Os transportadores do sector semi-colectivo de passageiros da região do Grande Maputo continuam a manifestar dúvidas em relação ao subsídio anunciado pelo Governo para compensar os operadores, em resposta ao aumento dos custos dos combustíveis.
Apesar das promessas de apoio financeiro às categorias elegíveis, muitos transportadores afirmam que, meses após a submissão da documentação necessária, ainda não receberam qualquer valor.
Após percorrer diversas paragens na província e cidade de Maputo, a reportagem apurou que a frustração e a descrença são sentimentos comuns entre os operadores. Muitos asseguram ter cumprido todos os procedimentos administrativos exigidos, mas o subsídio permanece apenas nas declarações oficiais.
Um transportador que preferiu não se identificar, na paragem da rota Novo Cemitério-Guava, no Município de Marracuene, lamentou nunca ter beneficiado de qualquer apoio do Estado. Com mais de duas décadas de actividade no sector, referiu que tem assistido a sucessivos anúncios de medidas de apoio que nunca se concretizaram. “Em nenhum momento subsidiaram. Estou há 26 anos neste sector e nunca vi esse subsídio”, destacou.
O transportador defendeu que, caso os proprietários das viaturas estivessem a receber os valores anunciados, motoristas e cobradores estariam cientes, uma vez que são eles que fornecem os dados para os processos de cadastro. Na sua perspectiva, o Governo deveria ter actualizado as tarifas dos transportes em vez de prometer um subsídio que continua, segundo ele, sem materialização para a maioria dos operadores. “Subiu o combustível. Deviam deixar o chapa aumentar o preço. Tudo aumentou. A mercearia e o mercado também, mas nós continuamos a trabalhar nas mesmas condições”, afirmou.

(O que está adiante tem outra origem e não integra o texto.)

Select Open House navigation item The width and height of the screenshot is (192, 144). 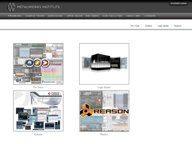tap(75, 16)
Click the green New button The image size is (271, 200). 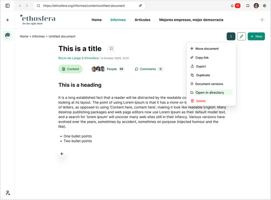[256, 36]
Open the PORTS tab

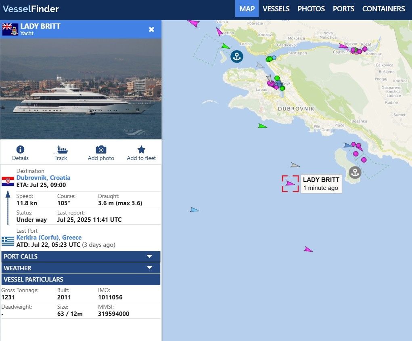[343, 8]
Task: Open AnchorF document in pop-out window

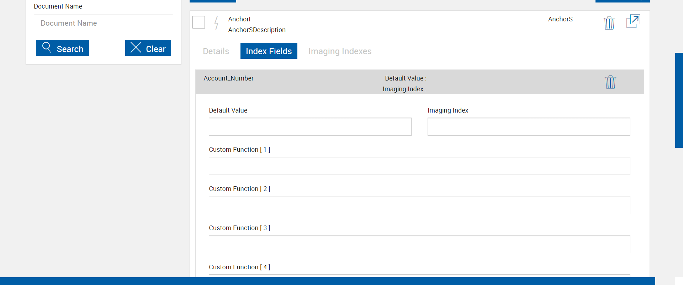Action: (x=633, y=21)

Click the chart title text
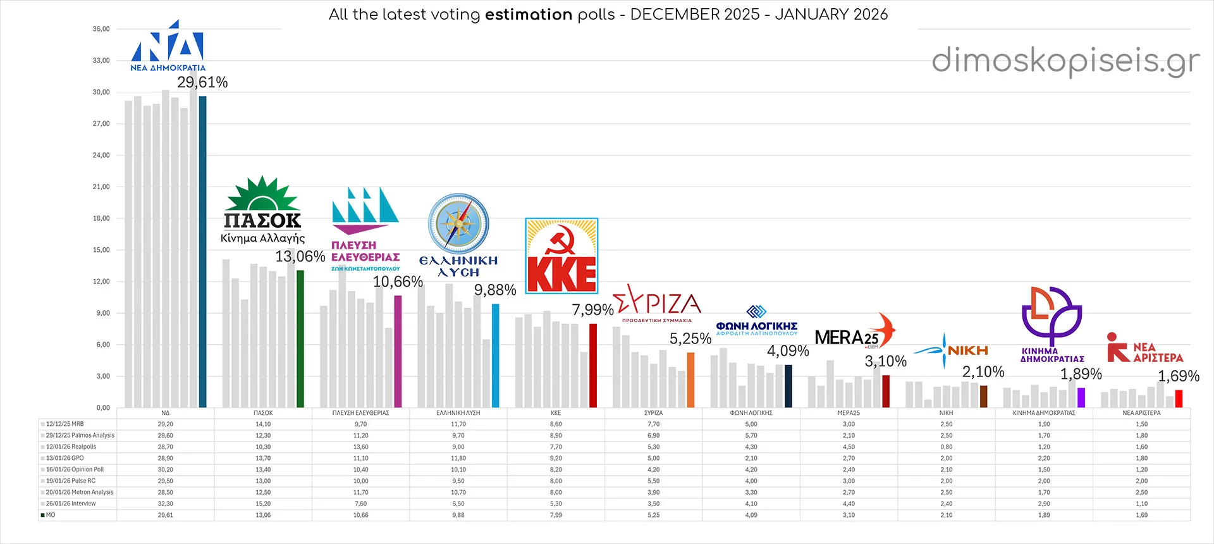(608, 15)
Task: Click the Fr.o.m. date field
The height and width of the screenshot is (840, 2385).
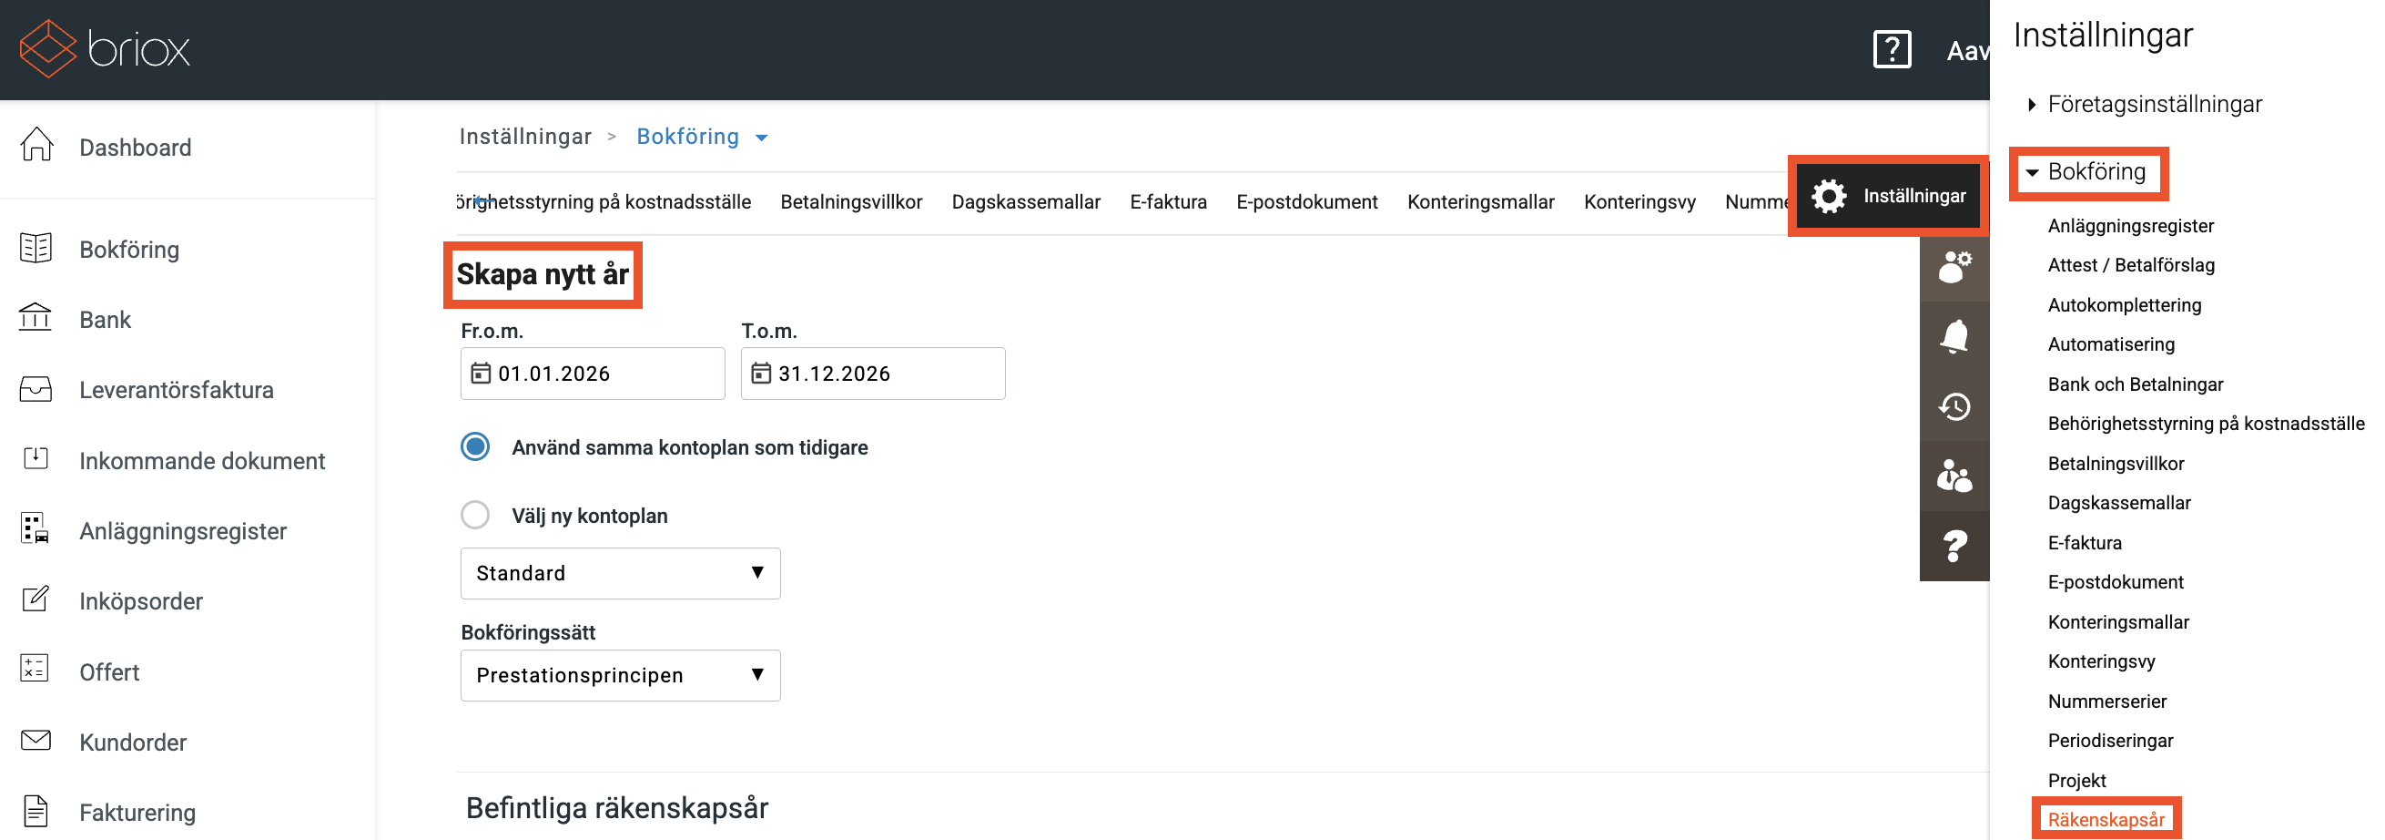Action: (x=593, y=373)
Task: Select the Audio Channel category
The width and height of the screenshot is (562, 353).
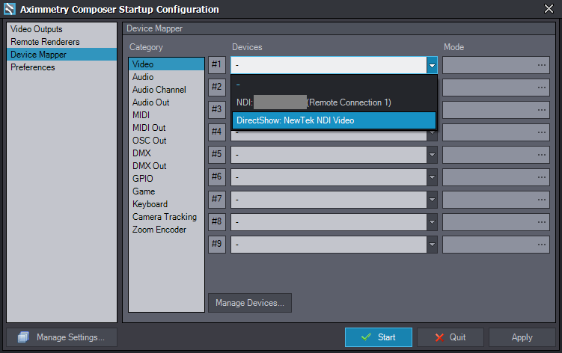Action: pos(159,90)
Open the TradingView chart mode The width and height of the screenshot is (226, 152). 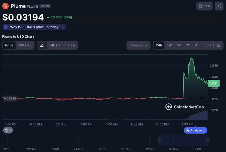[x=63, y=45]
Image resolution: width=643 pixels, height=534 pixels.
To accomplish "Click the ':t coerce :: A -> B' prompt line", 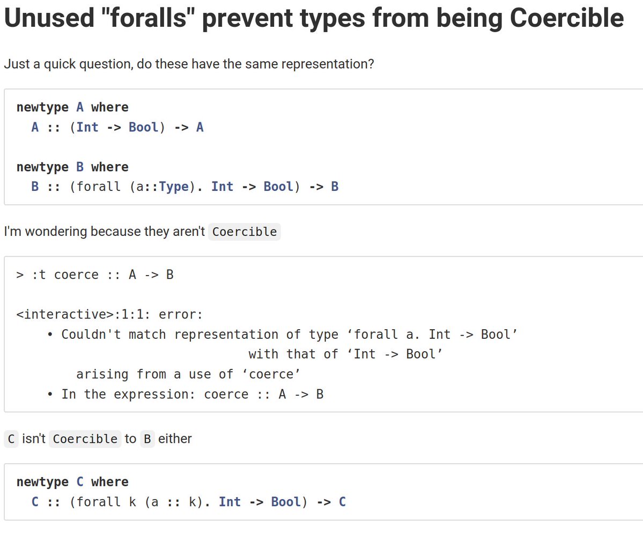I will coord(95,275).
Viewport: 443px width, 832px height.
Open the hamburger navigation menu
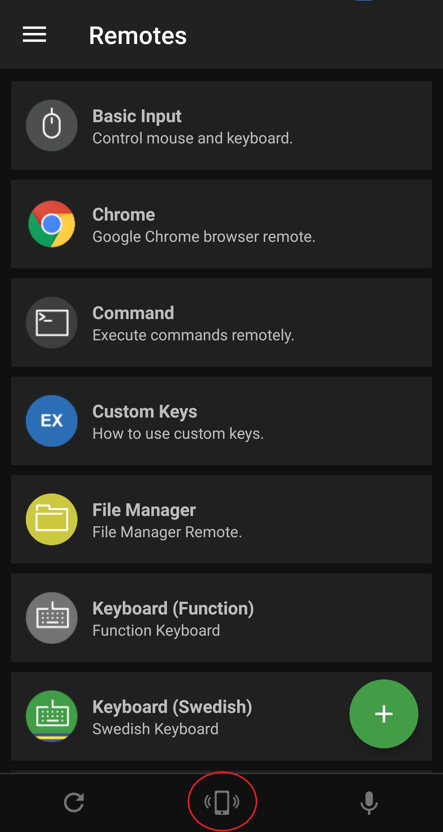(x=34, y=34)
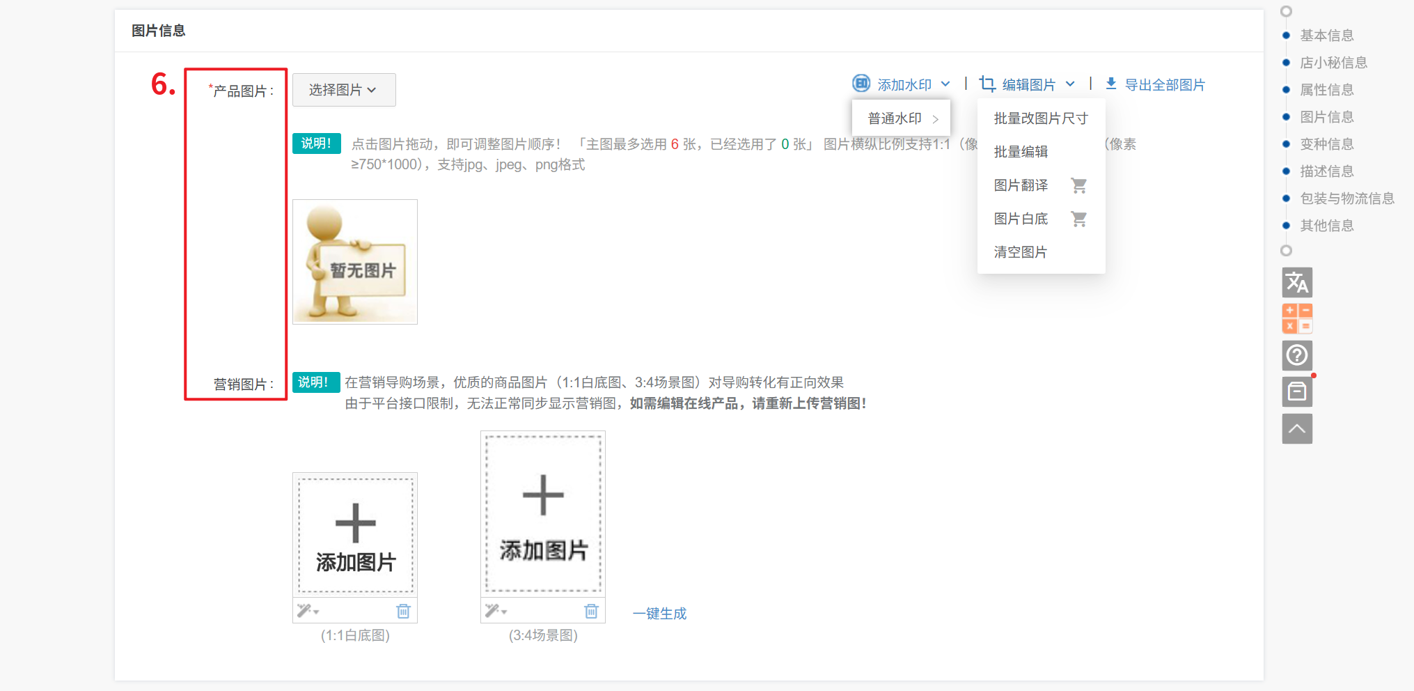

Além disso, ressaltou que a discussão sobre o licenciamento das viaturas não deve excluir uma parte significativa dos operadores. Muitos enfrentam dificuldades em cumprir certos requisitos administrativos, mas continuam a prestar o serviço de transporte à população. A situação destaca a necessidade de uma abordagem mais inclusiva e eficaz para apoiar os transportadores, especialmente em tempos de crise.